Indexing a Reference Genome (L12)

Class Exercise #2: Indexing a Genomic Reference (FASTA)

For this tutorial, we will be using an Organism-specific biological database called Cryptodb. These types of databases are updated more frequently than broader biological databases like Ensembl, especially for non-model organisms. As a result, they tend to be more comprehensive.

If you are working with a non-model organism, it is important to check whether a dedicated database exists for your species, as it may provide more up-to-date and detailed information.

The steps we will perform include:

Making a directory called indexed_genomes_example
Grab the correct FASTA file from the Cryptodb website
Load the hisat2 program using module load
Build the genome index using hisat2-build

What is the purpose of building a genome index?

Prior to mapping, most aligners require you to construct and index the genome, so that the aligner can quickly and efficiently retrieve reference sequence information.

Indexing in general is widely used in bioinformatics to improve performance. This step can take a long time depending on how large the genome is (i.e. hours) so it is a good idea to generate a script.

For this example, we will be indexing the genome of the parasite Cryptosporidium parvum, which is very small in size.

Instructions

Make a directory called indexed_genomes_example

Grab the correct FASTA file from the Cryptodb website and place inside of indexed_genomes_example.

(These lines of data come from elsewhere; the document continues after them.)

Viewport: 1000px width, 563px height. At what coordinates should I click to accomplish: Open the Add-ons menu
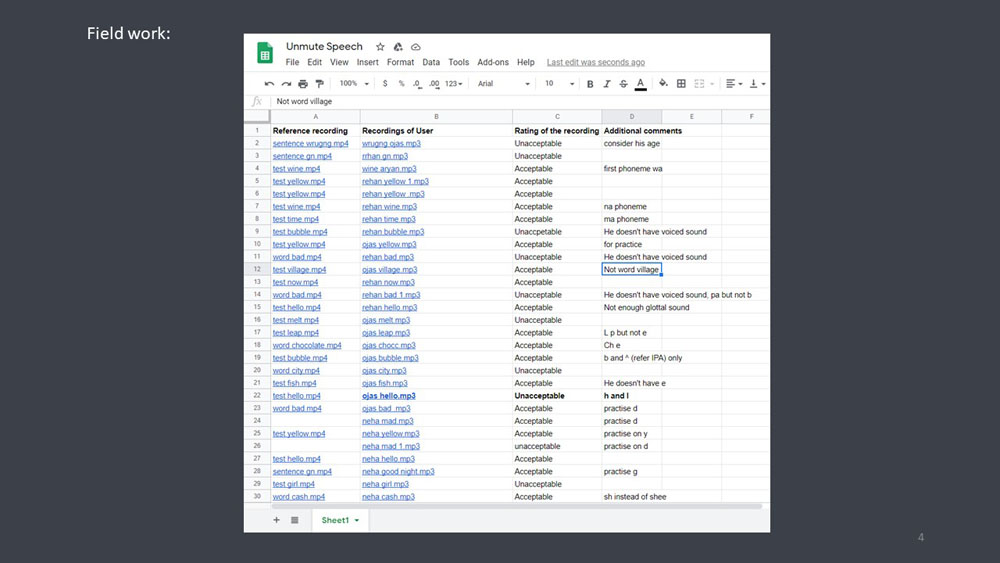[493, 62]
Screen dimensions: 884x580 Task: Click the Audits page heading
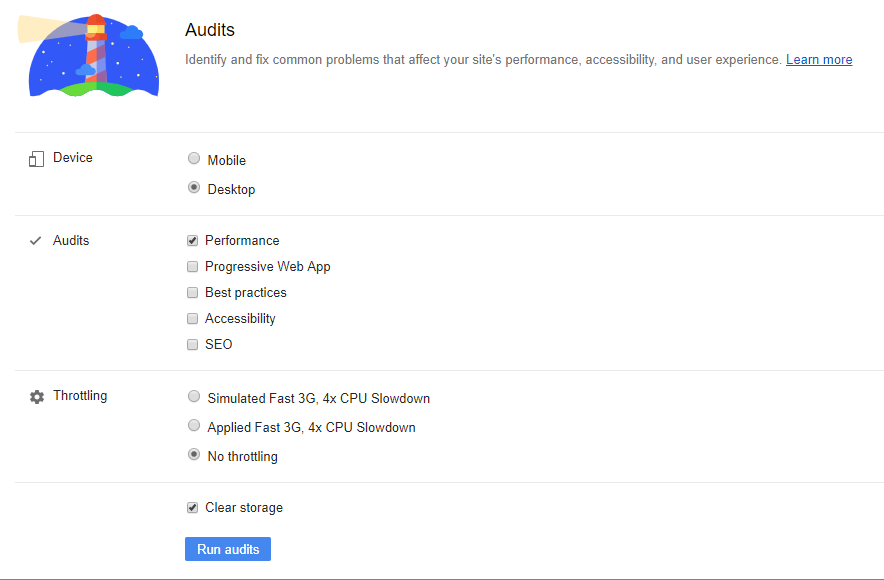click(209, 30)
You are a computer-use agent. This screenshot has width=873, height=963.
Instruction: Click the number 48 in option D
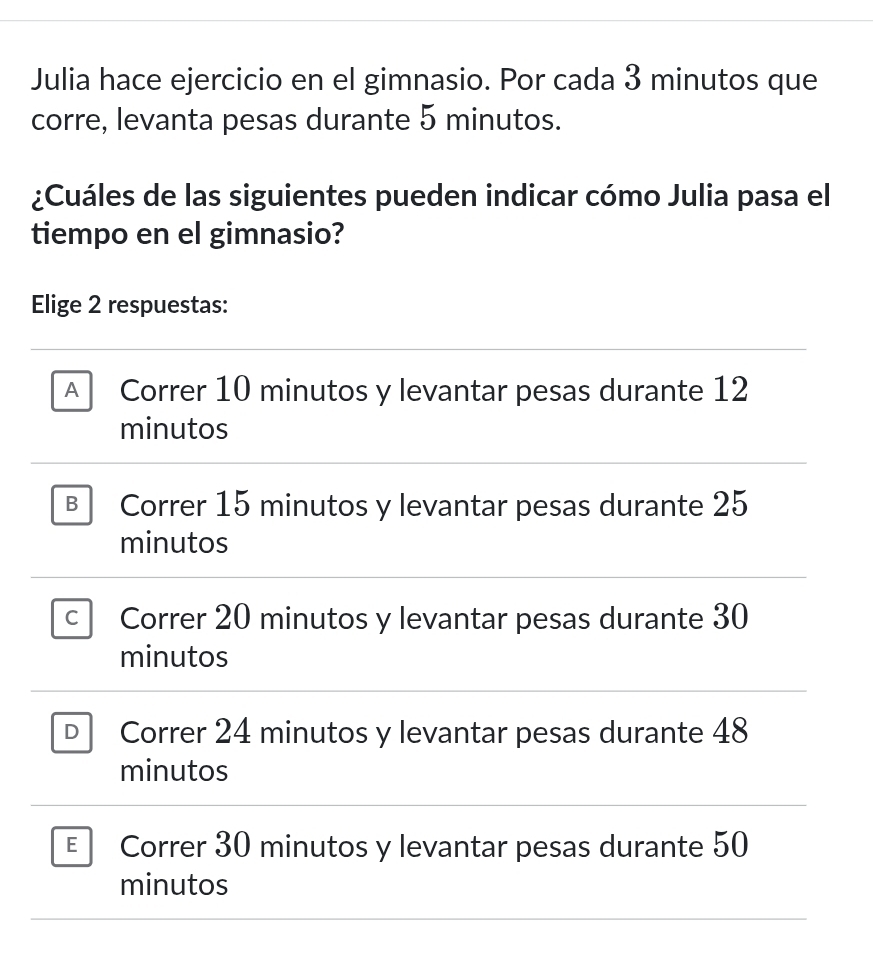pos(730,733)
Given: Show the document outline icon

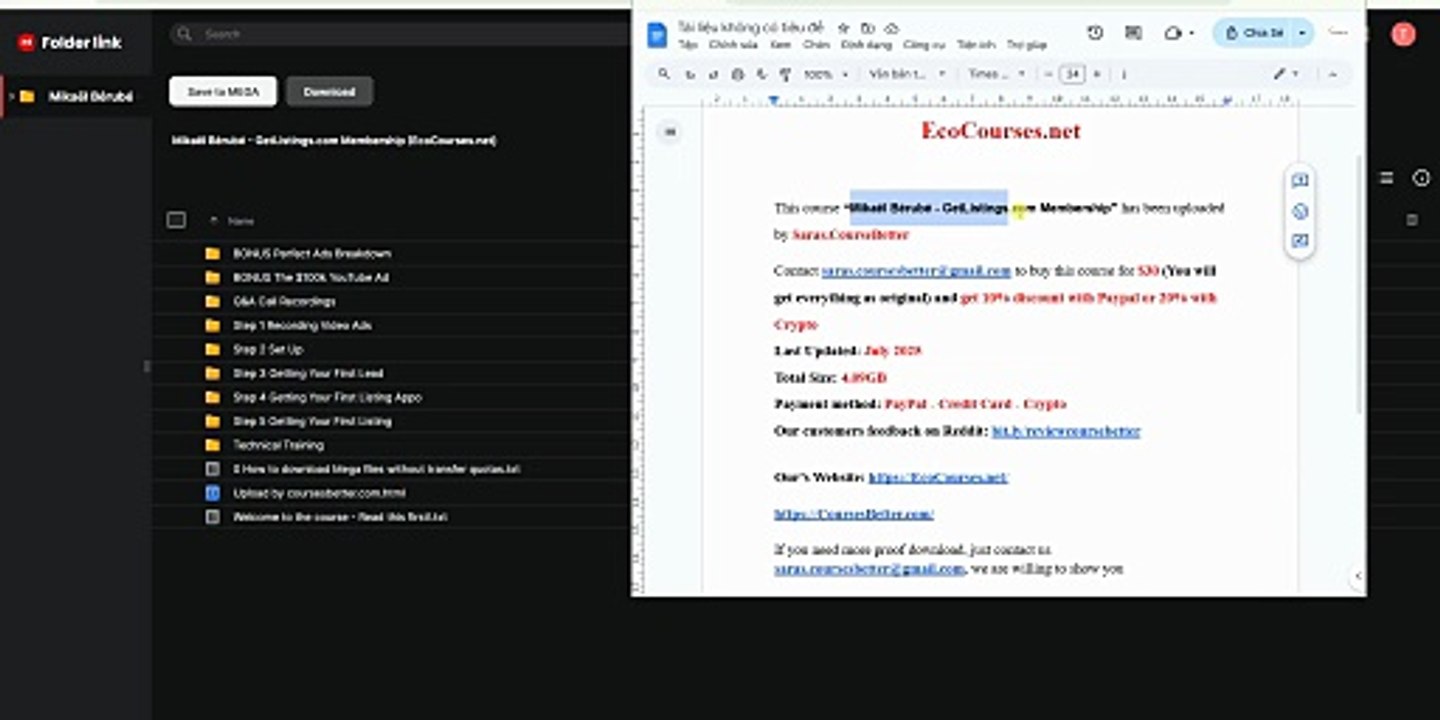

https://cryptodb.org/common/downloads/Current_Release/CparvumIOWA-ATCC/fasta/data/

Which file will you select? Think about the TYPE of aligner we are using.
Once you make a decision, right-click, select copy-link

Use the wget command

wget path-you-copied

You should see the following:

Connecting to cryptodb.org (cryptodb.org)|128.192.21.13|:443... connected.
HTTP request sent, awaiting response... 200 OK
Length: 9275167 (8.8M) [application/x-fasta]
Saving to: ‘CryptoDB-67_CparvumIOWA-ATCC_Genome.fasta’

100%[=================================================================>] 9,275,167   5.93MB/s   in 1.5s

Check the file with head once the download is complete.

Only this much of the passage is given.